Few images more powerfully evoke the stark reality of 21st Century city survival than the Sisyphean struggle of Pakistani immigrant Ahmad dragging his cart along the indifferent Manhattan streets in Rahim Bahrani’s mournfully poetic debut feature.
It’s an image Bahrani revisits throughout the extraordinary Man Push Cart (2005) as Ahmad (Ahmad Razvi) toils away day in and day out selling coffee and bagels from his push cart in the hope of affording a place in which he can live with his estranged son.
Bahrani isn’t interested in lecturing us about the plight of Asian immigrants in post 9/11 America or wailing against the world’s injustices; instead he casts a soft light on the invisible people who eke out a living on the fringes of first world society with a quiet dignity befitting of his protagonist.

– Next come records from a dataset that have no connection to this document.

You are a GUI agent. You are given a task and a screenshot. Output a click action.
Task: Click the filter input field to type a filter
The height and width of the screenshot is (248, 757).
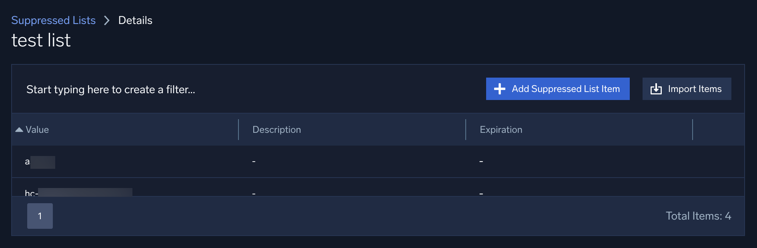(111, 89)
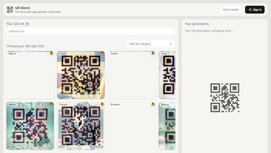Focus the qrblend.com link input field

[x=91, y=31]
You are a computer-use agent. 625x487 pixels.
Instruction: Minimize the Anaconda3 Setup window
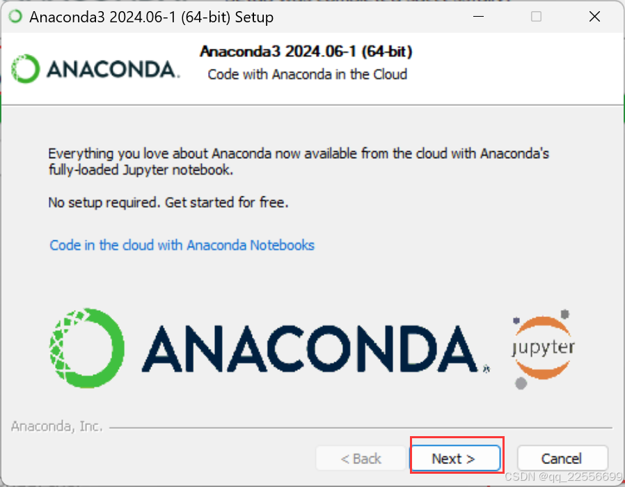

The Iranian-American director spent a year getting to know Razvi, who had been working as a push cart vendor for some time, before approaching him to star in their respective first features. The mutual trust that clearly developed over time reaps its reward as both director and actor mirror each other in their approach and let the natural drama of each scene play out.

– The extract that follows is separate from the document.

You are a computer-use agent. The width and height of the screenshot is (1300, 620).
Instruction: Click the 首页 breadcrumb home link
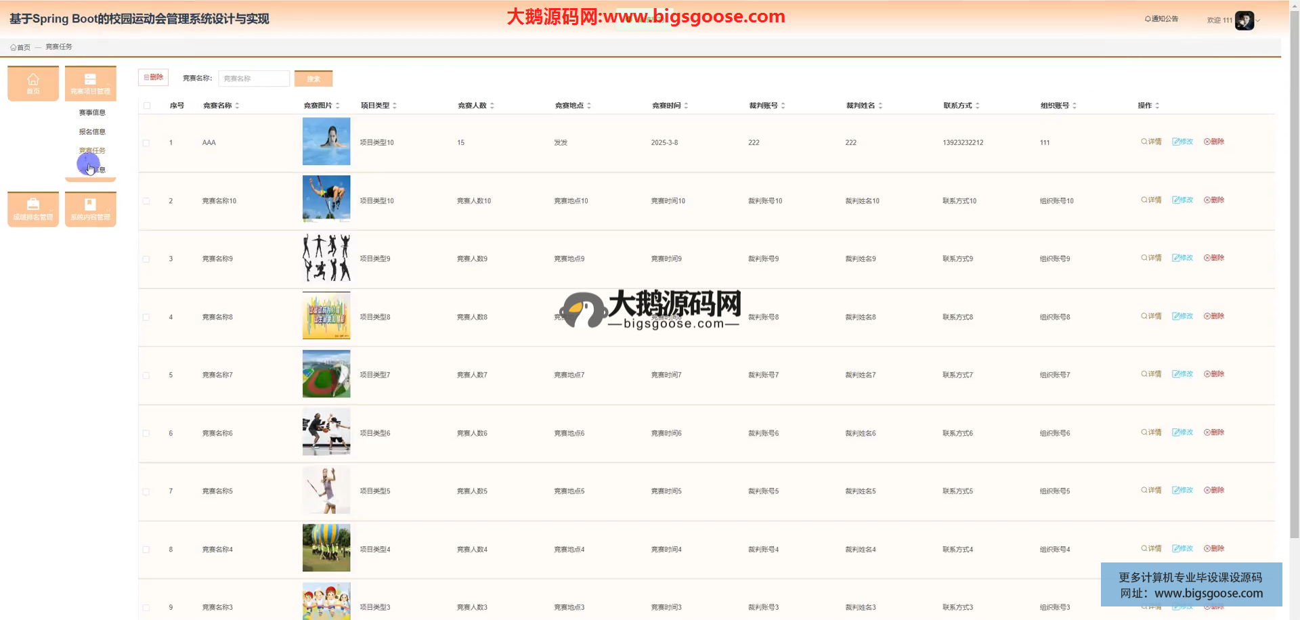(20, 47)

Ahmad, we come to learn, is a former rock star in his native Pakistan living in the shadow of a recent tragedy that has left him grief-stricken and struggling to hold onto even the smallest dream. His life seemingly takes an upward turn when he forms a connection with young Spanish immigrant Noemi (Leticia Dolera) and befriends wealthy Pakistani businessman Mohammad (Charles Daniel Sandoval), who recognises Ahmad from his days as a minor celebrity and makes promises about getting him back in show business. However, in spite of the better life each option potentially presents, his past won’t let go that easily.

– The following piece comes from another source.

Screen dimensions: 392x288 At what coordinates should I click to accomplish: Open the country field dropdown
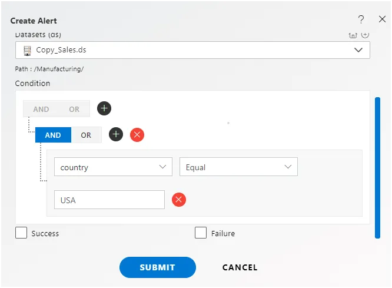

Bahrani uses a tight focus to reflect the lack of options Ahmad faces and adopts an unshowy, documentary-style approach that befits the performances. The shadows of Ken Loach and Robert Bresson fall over the film (Bresson’s Pickpocket (1959) has been cited as an influence), while Ahmad’s quiet desperation reflects that of Antonio Ricci’s tragic protagonist in Vittorio De Sica’s neo-realist classic Bicycle Thieves (1948). Ahmad sees the cart as a means of escape from the desperate situation he finds himself in, although it’s difficult to get away from the impression that it more closely resembles a millstone that’s slowly dragging him further down.
Man Push Cart remains an important milestone from a turbulent decade and marked Bahrani out as a unique and exciting new voice in American cinema whom the late Roger Ebert hailed as “the new great American director”. In the end, it’s that evocative image of Ahmad pulling his cart that lingers longest in the mind. Ahmad is our everyman, and his struggle is universal.